> **PROBLEMS AND TASKS**:
1. Answer these questions from the avalanche passage.
(a) Between which two places was Tyndall traveling by train when a fellow passenger showed him the notice?
(b) How many local guides had Gossett hired?
(c) How much of Gossett's alpenstock protruded from the snow when it reached ice?
2. Echo the avalanche passage word for word, starting at "The Matterhorn fiasco" and ending at "of the victims.".

> **PASSAGE PROVIDED**:
The Matterhorn fiasco of 1862 almost ended Tyndall’s Alpine career. He climbed mountains for as long as he was able, but he was getting old. The new generation of Alpine Clubbers were young men -Whymper, for example, was still in his twenties. Moreover, from 1864 Tyndall no longer had Bennen to guide him. In that year, on a March morning, Tyndall was travelling by train from Chislehurst to London. A fellow passenger drew his attention to a notice in The Times giving details of a new avalanche disaster in the Alps. Such notices were by now rather common, and Tyndall commented severely that nobody in their right minds would trust the snow so early in the year. The next day he learned that Bennen had been one of the victims.

Bennen had been hired to take two climbers up the Haut de Cry -a Frenchman named Boissonnet and an Englishman named Gossett who was attached to the Swiss Topographical Survey. The Haut de Cry was not a big hill, nor was it a dificult one. But, like many hills in March, it was covered with fresh snow. Bennen had doubts. On approaching a couloir he asked whether it was free of avalanches. The three local guides whom Gossett had hired assured him it was perfectly safe. Bennen didn’t believe them. While the three locals ploughed through the snow, creating a furrow of exactly the kind that had caused the Hamel disaster, Bennen picked a higher route over firmer ground, beckoning his employers to follow. Gossett and Boisonnet did as they were instructed, and all three roped themselves together, Gossett taking middle position between Bennen and Boissonnet. There was a short stretch of soft snow to cross - perhaps 12 feet in all - but it was deep, rising above their elbows. They had gone only a few steps when they heard a deep cutting sound. ‘The snow-field split in two about fourteen or fifteen feet above us,’ Gossett recorded. ‘The cleft was at first quite narrow, not more than an inch broad. An awful silence ensued; it lasted but a few seconds, and then it was broken by Bennen’s voice, “Wir sind alle verloren.” His words were slow and solemn, and those who knew him felt what they really meant when spoken by such a man as Bennen. They were his last words.’12 Gossett drove his alpenstock into the snow as far as it would go - three inches protruded when it finally reached ice - and braced himself for the avalanche. In the remaining seconds of calm he looked up to see if Bennen had taken the same precaution. To his astonishment, Bennen dropped his alpenstock, turned to face the valley and spread his arms wide. Slowly at first, but with increasing momentum, the ground began to move.

> **DATA LINES**:

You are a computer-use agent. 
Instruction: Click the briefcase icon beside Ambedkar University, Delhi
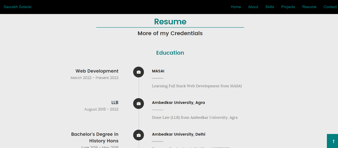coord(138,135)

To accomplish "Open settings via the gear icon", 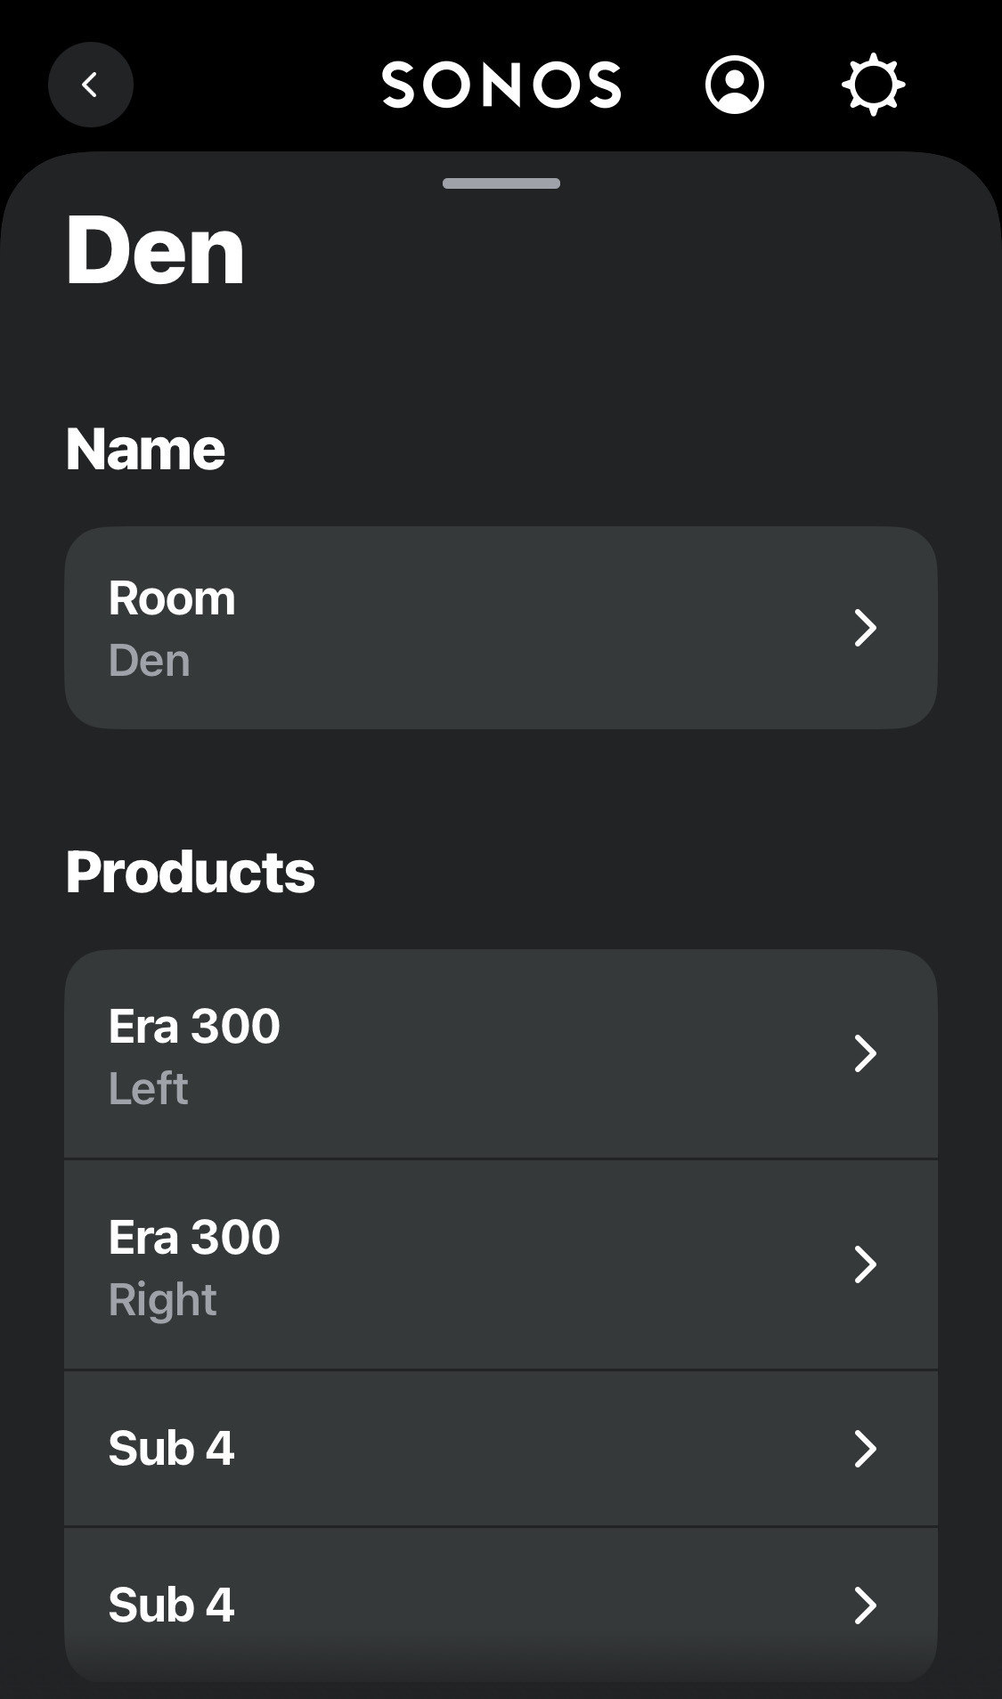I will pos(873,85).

---

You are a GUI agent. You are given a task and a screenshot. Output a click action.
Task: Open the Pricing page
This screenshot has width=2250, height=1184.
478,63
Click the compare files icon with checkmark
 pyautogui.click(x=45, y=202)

> **TASK-BY-TASK ANSWERS**:
1.
(a) From Chislehurst to London
(b) Three
(c) Three inches

2.
The Matterhorn fiasco of 1862 almost ended Tyndall’s Alpine career. He climbed mountains for as long as he was able, but he was getting old. The new generation of Alpine Clubbers were young men -Whymper, for example, was still in his twenties. Moreover, from 1864 Tyndall no longer had Bennen to guide him. In that year, on a March morning, Tyndall was travelling by train from Chislehurst to London. A fellow passenger drew his attention to a notice in The Times giving details of a new avalanche disaster in the Alps. Such notices were by now rather common, and Tyndall commented severely that nobody in their right minds would trust the snow so early in the year. The next day he learned that Bennen had been one of the victims.